Polemik Pagar Laut, Soleman Ponto: Tidak Ada yang Mengaku Bertanggung Jawab

Polemik Pagar Laut, Soleman Ponto: Tidak Ada yang Mengaku Bertanggung Jawab
Laksda TNI (Purn) Soleman Ponto, anggota Kopaska Armada I di Tanjung Pasir (Dok Askara)

ASKARA - Mantan Kepala Badan Intelijen Strategis (Kabais) Laksda TNI (Purn) Soleman Ponto menyoroti polemik pembangunan pagar laut yang menjadi perhatian publik. Ia mengungkapkan bahwa tidak ada pihak yang mengaku bertanggung jawab atas keberadaan pagar tersebut saat kasus ini pertama kali mencuat.

"Ketika kasus ini muncul, tidak ada yang mengakui pembangunan pagar itu. Artinya, tidak ada yang merasa memiliki. Akibatnya, Presiden memerintahkan Angkatan Laut untuk membongkarnya," ujar Soleman Ponto, Senin (20/1).

Namun, setelah proses pembongkaran dilakukan oleh TNI Angkatan Laut, sejumlah pihak mulai mencoba menghentikan langkah tersebut. Kementerian Kelautan dan Perikanan (KKP) kemudian turun tangan dengan melakukan penyegelan terhadap pagar laut tersebut.

Menurut Soleman, KKP berpendapat bahwa tindakan pembongkaran dapat berpotensi menghilangkan barang bukti yang diperlukan dalam proses hukum.

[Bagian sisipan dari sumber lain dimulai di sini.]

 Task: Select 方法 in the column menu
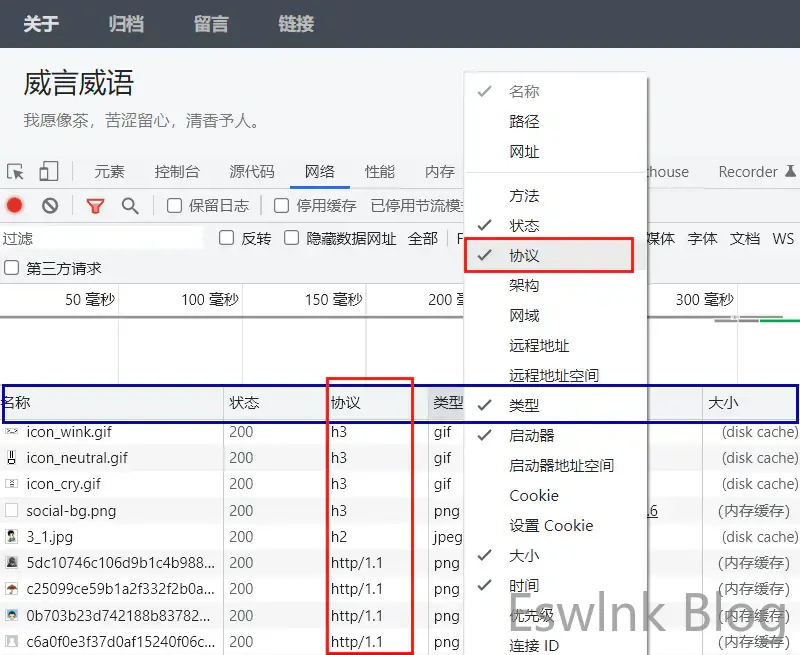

Dari sisi hukum, Soleman menegaskan bahwa tidak ditemukan unsur pidana kecuali jika terkait dengan penguasaan wilayah secara melawan hukum sesuai dengan Pasal 167 dan 385 KUHP. Namun, ia menilai ada aspek hukum lain yang bisa menjadi perhatian, terutama dari perspektif lingkungan dan hak akses masyarakat.

"Pembangunan pagar yang merusak habitat laut dan menghalangi akses nelayan dapat berujung pada pelanggaran pidana," tambahnya.

Kasus ini terus menjadi perhatian publik, sementara pihak terkait masih melakukan berbagai langkah hukum untuk menyelesaikan polemik yang terjadi.